Money has a double identity. On the one hand, it is cash, the coin of the realm, or the green-back. On the other hand, it is credit. Both are promises of value to come. Cash is immediate, whereas credit concerns delayed promises of value. And it is this delay that justifies usury and discounting. Minting money had traditionally been a government monopoly. Meaning that all new money was usually put into circulation by public spending. This is an inflationary measure, which rarely got out of hand, as long as money was gold and silver coin. However, since the introduction of paper bank notes, the cases of massive inflation and bankrupt states are innumerable. In fact, paper money’s dubious value wasn’t really resolved until the US dollar replaced the failing gold standard as world currency, in the 1970’s. Though the notes issued by private Scottish banks were already deemed surer than coin, more than a century earlier.

Making money was the right of kings, but some constitutions took this function out of the hands government, by instituting autonomous central banks, notably the Bank of England and the US Federal Reserve Bank. This did not please every one. Thomas Jefferson warned of the dangers of such a lack of public scrutiny (3). But history has shown that the autonomous central bank is a more successful institution that its state controlled counterpart. And so Germany was able to impose the statutes of its autonomous central bank, as opposed to France’s state controlled one, on the actual European Central Bank, the euro zone regulator.
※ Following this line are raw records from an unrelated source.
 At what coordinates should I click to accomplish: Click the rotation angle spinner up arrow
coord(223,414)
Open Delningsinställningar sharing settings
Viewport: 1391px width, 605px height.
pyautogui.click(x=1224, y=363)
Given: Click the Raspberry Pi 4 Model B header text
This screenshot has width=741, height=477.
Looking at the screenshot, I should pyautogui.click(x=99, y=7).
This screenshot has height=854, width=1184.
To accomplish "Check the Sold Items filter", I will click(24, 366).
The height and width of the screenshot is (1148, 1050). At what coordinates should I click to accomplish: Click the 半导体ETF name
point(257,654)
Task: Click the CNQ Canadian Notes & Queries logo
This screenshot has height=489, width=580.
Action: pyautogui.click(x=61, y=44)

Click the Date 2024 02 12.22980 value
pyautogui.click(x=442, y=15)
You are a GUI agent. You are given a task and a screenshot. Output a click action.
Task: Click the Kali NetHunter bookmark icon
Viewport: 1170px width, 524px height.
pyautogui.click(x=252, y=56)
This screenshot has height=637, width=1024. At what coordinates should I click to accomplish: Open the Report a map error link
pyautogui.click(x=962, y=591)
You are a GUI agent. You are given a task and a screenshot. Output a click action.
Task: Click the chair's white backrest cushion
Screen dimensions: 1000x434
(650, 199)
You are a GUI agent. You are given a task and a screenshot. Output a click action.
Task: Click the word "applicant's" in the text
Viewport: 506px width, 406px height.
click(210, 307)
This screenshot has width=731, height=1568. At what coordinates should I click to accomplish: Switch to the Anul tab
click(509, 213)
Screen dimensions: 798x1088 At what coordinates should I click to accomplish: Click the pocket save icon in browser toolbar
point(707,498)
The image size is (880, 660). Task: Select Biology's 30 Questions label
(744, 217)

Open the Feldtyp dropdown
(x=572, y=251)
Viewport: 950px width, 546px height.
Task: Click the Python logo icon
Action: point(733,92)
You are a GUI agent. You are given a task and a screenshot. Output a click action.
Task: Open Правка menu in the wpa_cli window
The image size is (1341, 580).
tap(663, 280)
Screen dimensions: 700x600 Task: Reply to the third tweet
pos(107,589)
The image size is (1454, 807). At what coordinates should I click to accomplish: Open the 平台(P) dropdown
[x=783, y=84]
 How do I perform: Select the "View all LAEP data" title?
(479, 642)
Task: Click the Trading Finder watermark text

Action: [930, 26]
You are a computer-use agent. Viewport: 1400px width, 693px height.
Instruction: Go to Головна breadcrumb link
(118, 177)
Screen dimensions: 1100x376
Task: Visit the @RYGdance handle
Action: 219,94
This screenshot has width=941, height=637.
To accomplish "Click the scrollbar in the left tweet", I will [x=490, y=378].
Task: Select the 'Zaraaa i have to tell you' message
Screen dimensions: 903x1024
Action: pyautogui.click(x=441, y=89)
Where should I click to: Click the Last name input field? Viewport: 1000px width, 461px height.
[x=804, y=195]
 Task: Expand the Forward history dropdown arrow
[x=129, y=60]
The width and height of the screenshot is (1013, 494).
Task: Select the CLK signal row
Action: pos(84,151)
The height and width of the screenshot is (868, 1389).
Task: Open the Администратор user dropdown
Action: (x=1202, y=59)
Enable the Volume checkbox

Ideally, banking is a private affair, a confidential relationship with customers concerning money matters. But money is also a very public concern. What does it buy? How much is in circulation? What does it cost to borrow? Who has and who has not? Money is what the taxman takes. And, as our intermediary of exchange, it is what keeps us alive. Without money, we might just manage to go on breathing. Banks manipulate in a very arcane manner the most public of commodities. Banks are the primal and the ultimate model of capitalism, of the private property of the means of production.

Banks are only marginally interested by the actual cash flow, as their real business is granting credit. And credit is only marginally based on reserves of currency. By controlling credit, banks decide who may increase their spending and who may not. They also decide whether the increased spending goes to investments or to consumption. Traditionally, of course, banks only granted credit to commercial enterprises and, later, to industry. Though they would fund monarchs, usually for war, and accept mortgages from land-owning aristocrats. Ordinary consumers would go to the pawn-broker to get some extra spending money. But micro-credit is a lucrative business, and banks finally took control of that too.

Credit allows spending to increase beyond actual income. If the increased spending is an investment, and all goes well, it will increase income and reimburse the credit. While the profit made on the investment should cover the interest paid for the credit and leave something for the investing entrepreneur. If the increased spending is consumption, none of this happens. Consumption does not increase income. Consuming more to-day only means consuming less to-morrow, when the credit is paid back with interest.

When credit increases demand for investment, this extra investment goes into the production process and modifies the value produced. It may increase, maintain, or reduce the work force, depending on whether it duplicates existing technology or introduces new technology and productive gains. The decision to increase investments depends on state of the art technology and demand on the market. An expanding market invites duplication of existing production, which increases the work force and the value produced. A stable or contracting market imposes gains in productivity. These gains can result from technological advances, or from economies of scale, when there is concentration of capital wealth and out-sourcing. These changes maintain, or may even reduce the value produced. Their aim is to increase profit margins by reducing the cost of labour and laying off part of the work force.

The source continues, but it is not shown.